Perhaps the most bitter aspect is the sense that Mexico is being treated as a secondary partner. The numbers are clear: the United States will host 78 of the 104 matches across 11 cities, while Mexico will host only 13 across three cities: Mexico City, Guadalajara, and Monterrey. This would feel like a demotion for any nation, but for one that has successfully hosted the tournament alone twice, it is especially pointed. 

Mexican journalists and fans have also expressed anger over the quality of matches allocated to the country. Prominent ESPN critic José Ramón Fernández called the schedule “not attractive at all,” arguing that the tournament is not really “ours.” Monterrey was assigned group-stage matches, including Japan versus Tunisia and South Africa versus South Korea.

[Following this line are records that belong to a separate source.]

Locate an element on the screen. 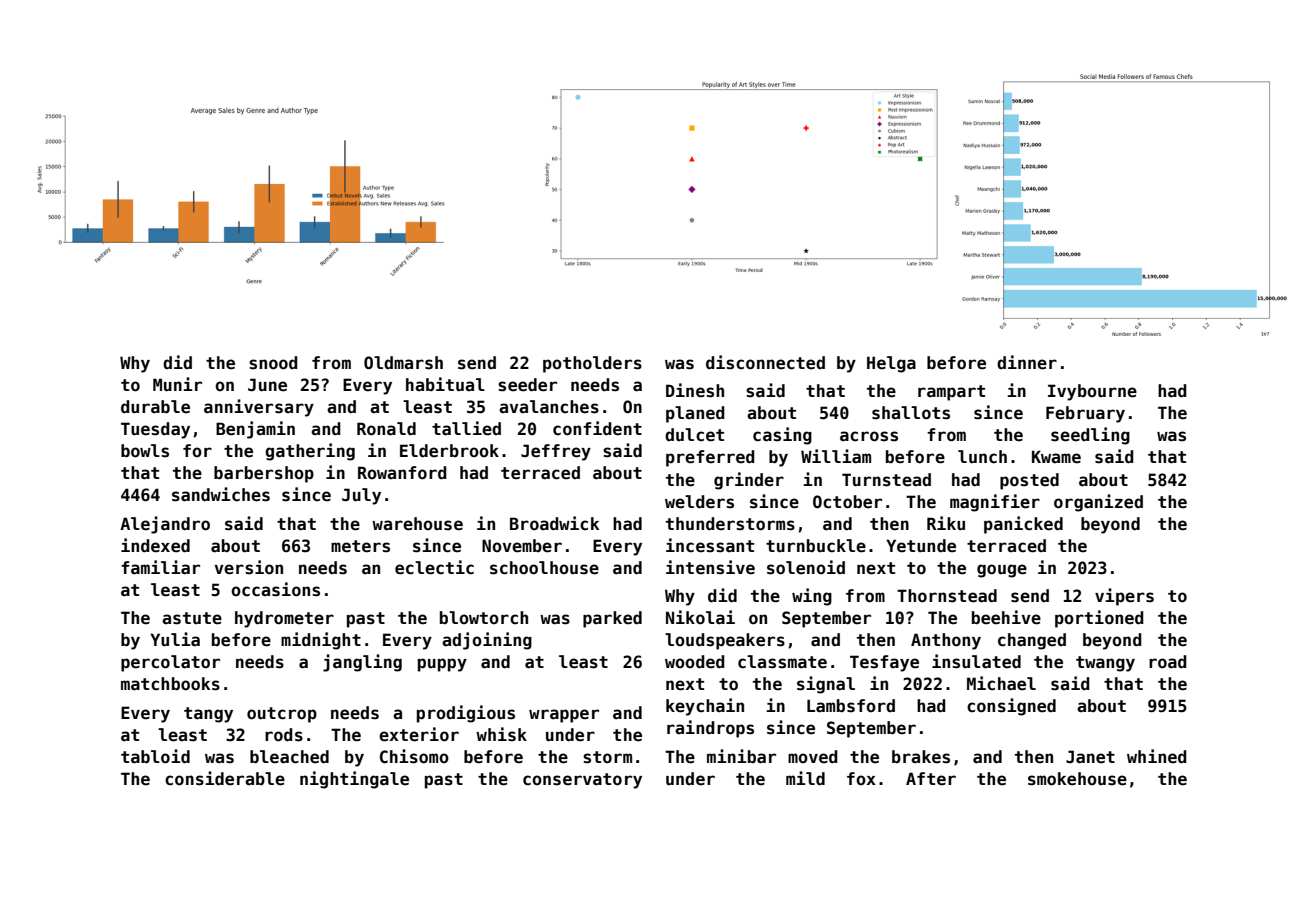 The width and height of the screenshot is (1308, 924). Rowanford is located at coordinates (402, 473).
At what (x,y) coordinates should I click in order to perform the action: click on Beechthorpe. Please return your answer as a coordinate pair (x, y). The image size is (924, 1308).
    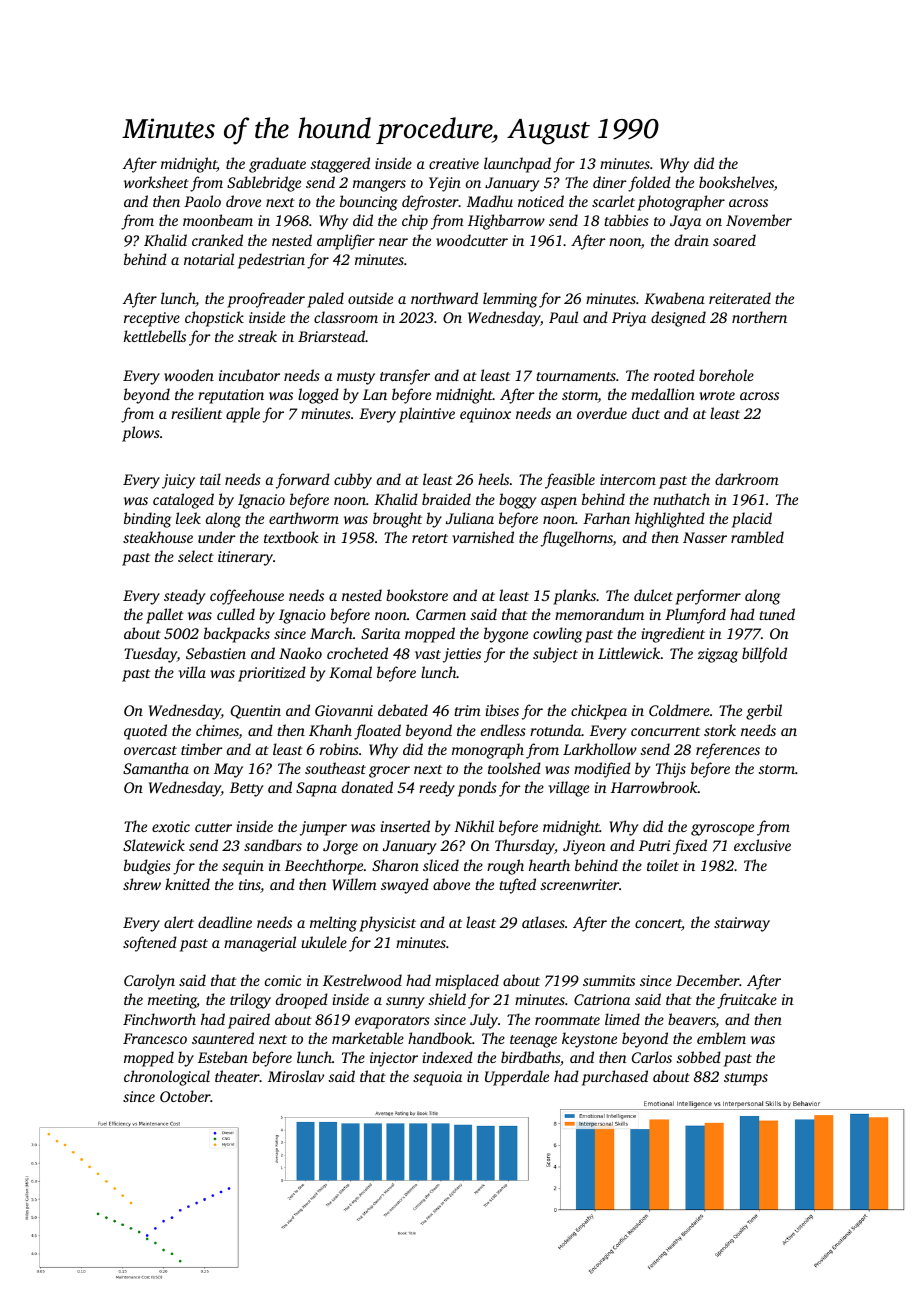
    Looking at the image, I should click on (324, 867).
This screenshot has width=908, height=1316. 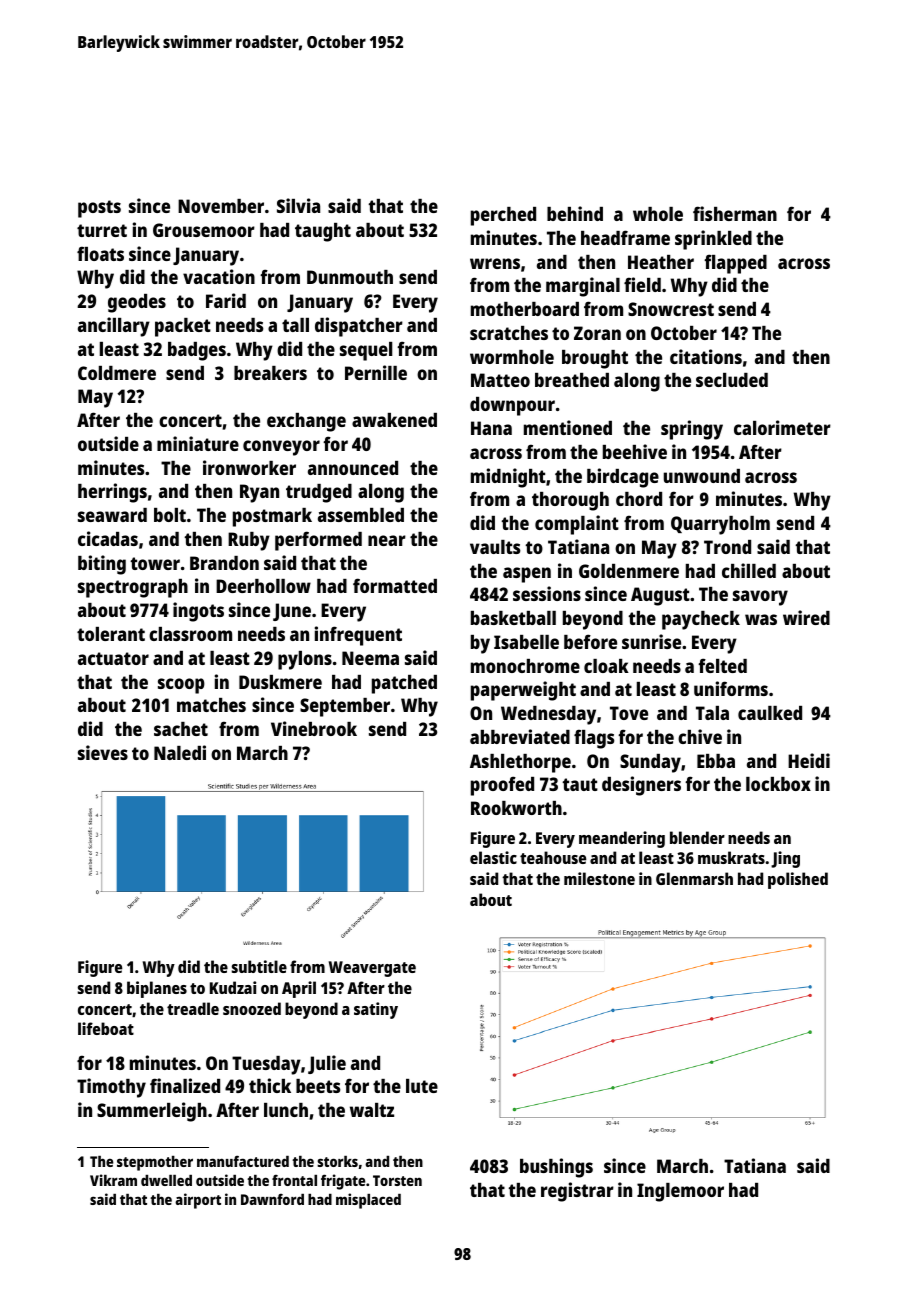 I want to click on lute, so click(x=422, y=1086).
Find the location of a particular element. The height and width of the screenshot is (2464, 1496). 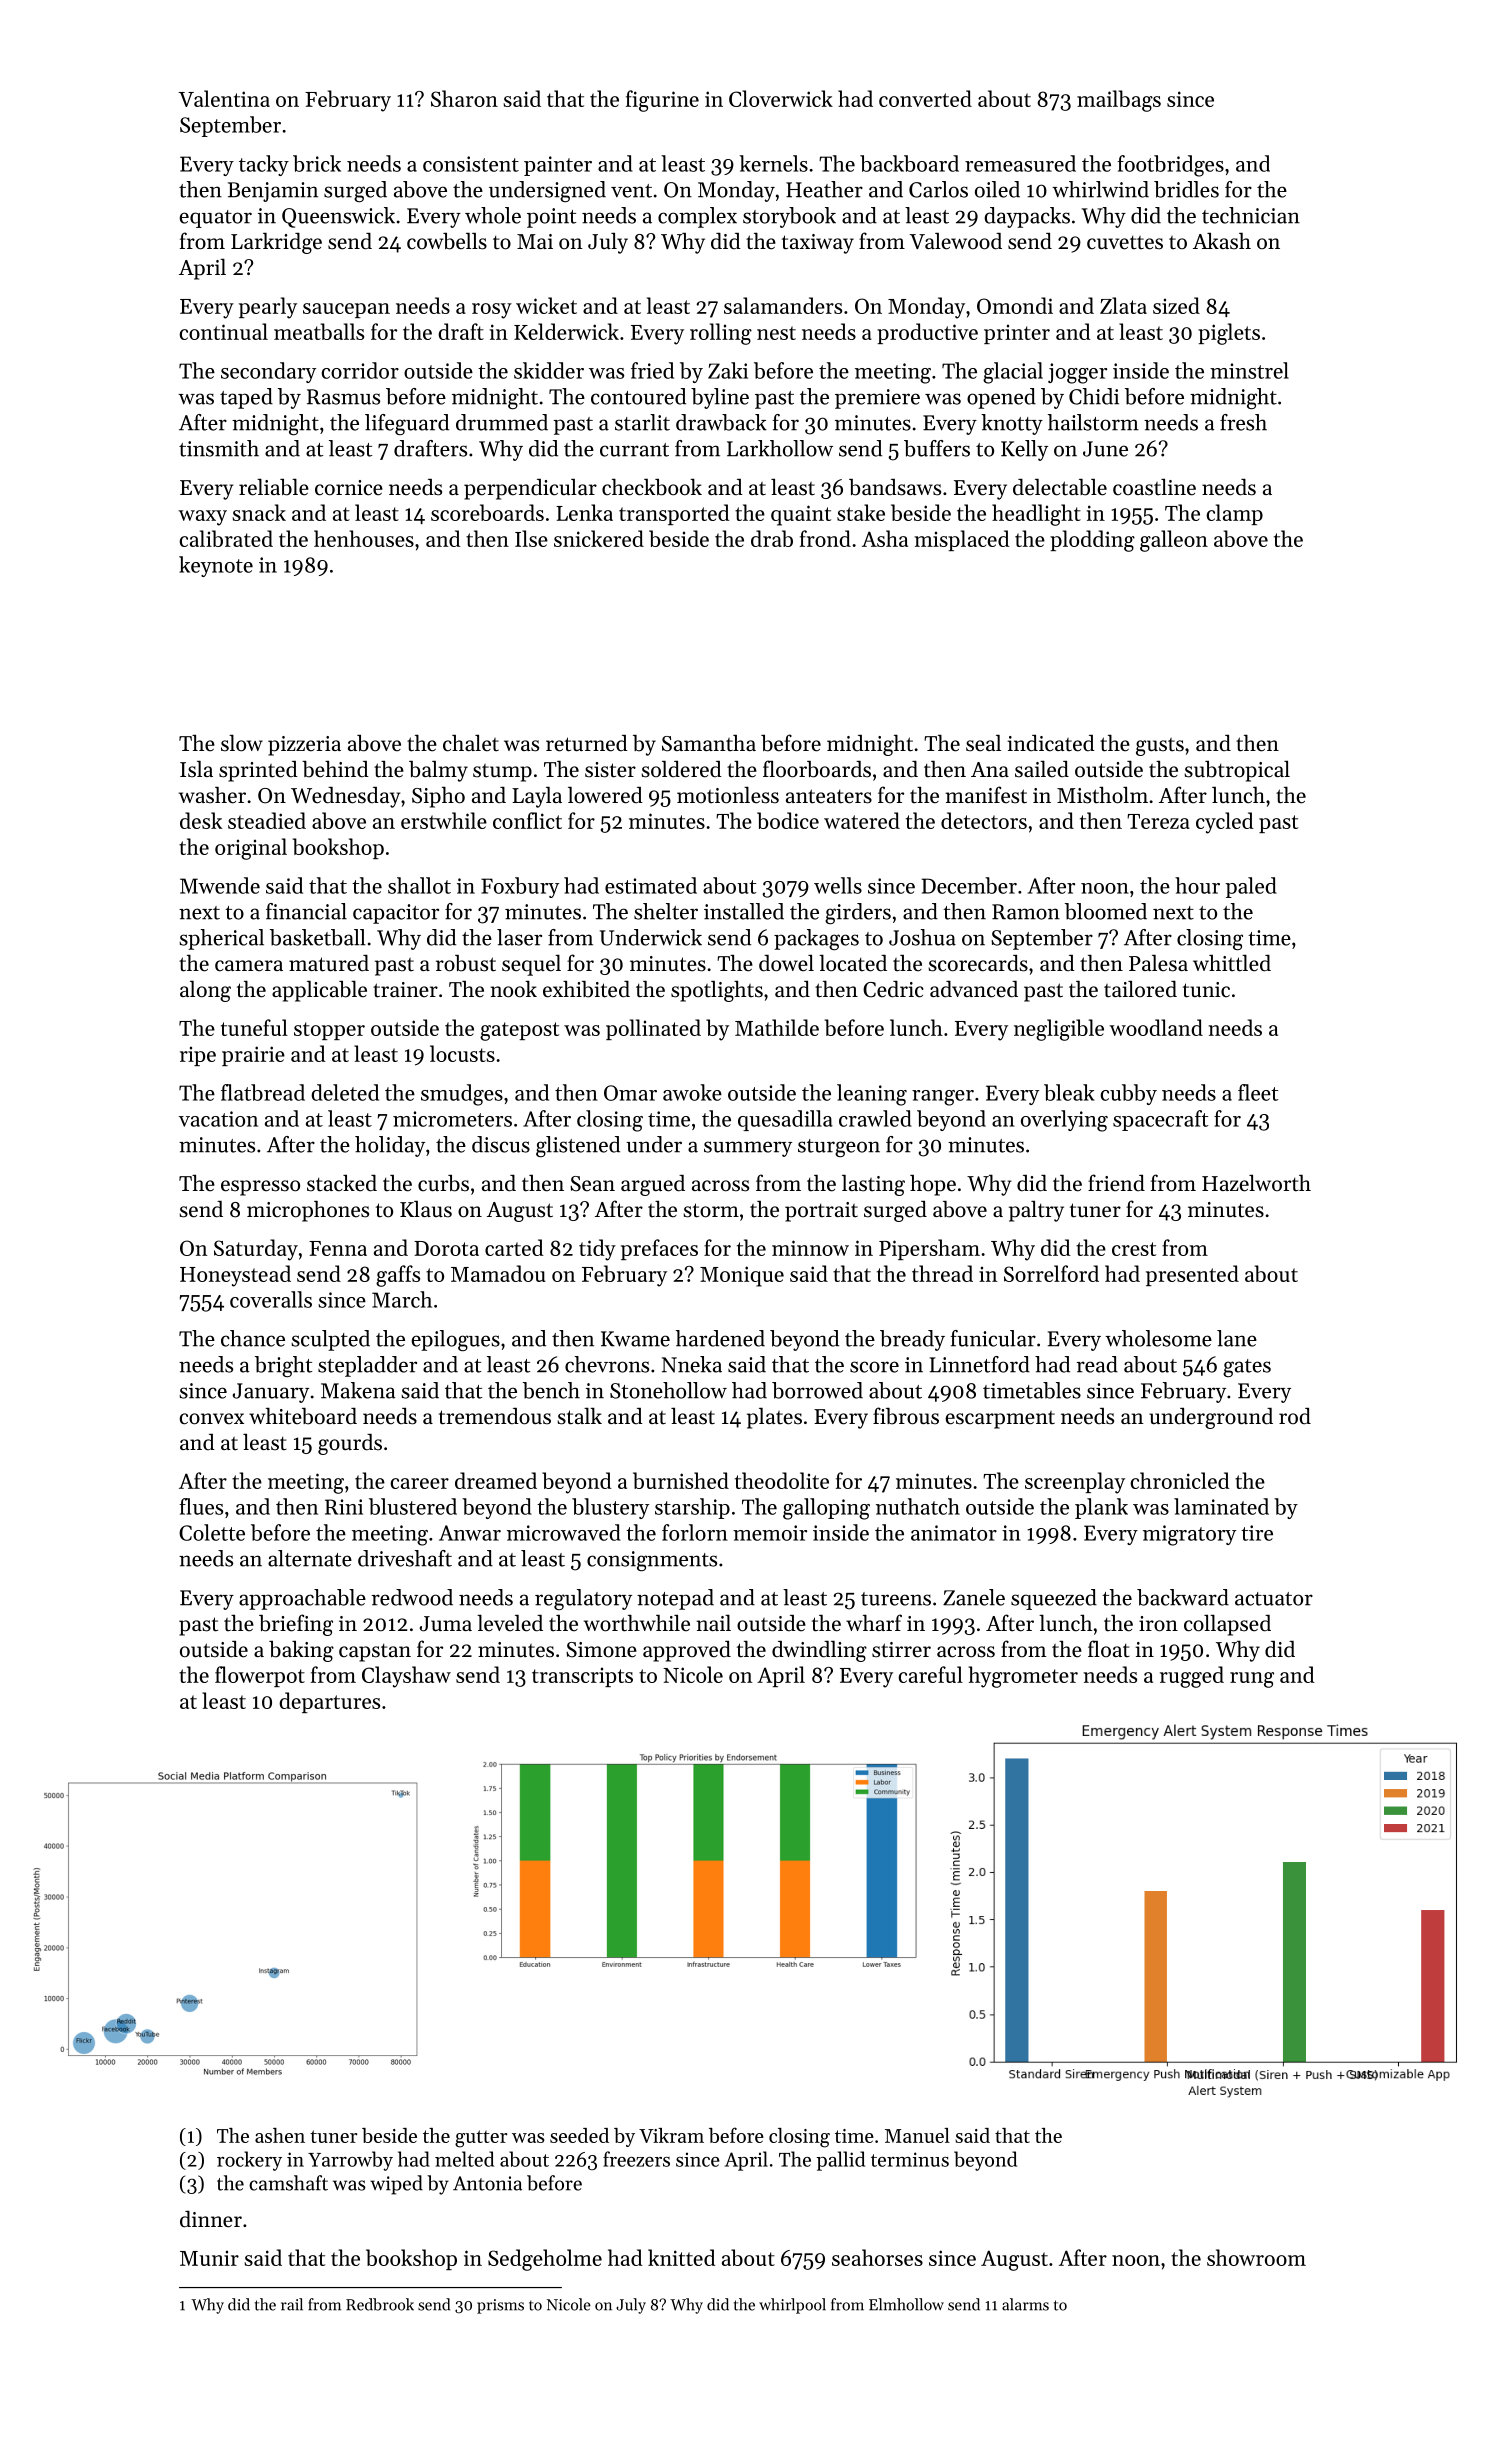

corridor is located at coordinates (360, 370).
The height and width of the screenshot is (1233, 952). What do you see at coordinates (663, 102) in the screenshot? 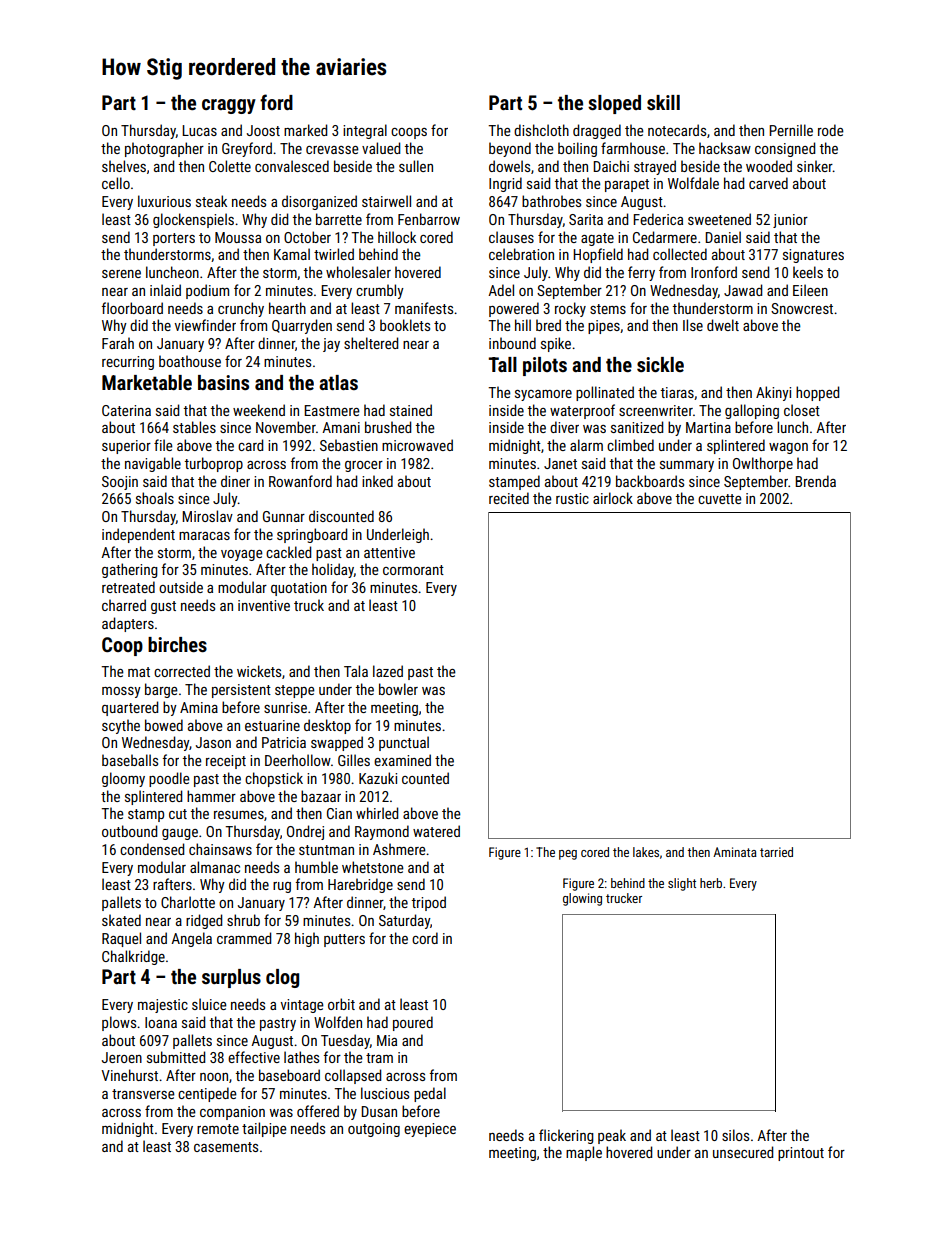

Fernández said these matches are “ridiculous compared with the stadium and infrastructure they have.” Fans on social media have protested that there are no big matches and the lineup is full of mediocre games.

Mexico’s 2026 World Cup experience is far from the celebrations of 1970 and 1986. The narrative has shifted from national pride to resource misallocation, economic exclusion, and a profound sense of being undervalued by larger partners. As the world prepares for kickoff, a large segment of the Mexican population will be watching from the outside, questioning whether the sacrifices made were truly worth it.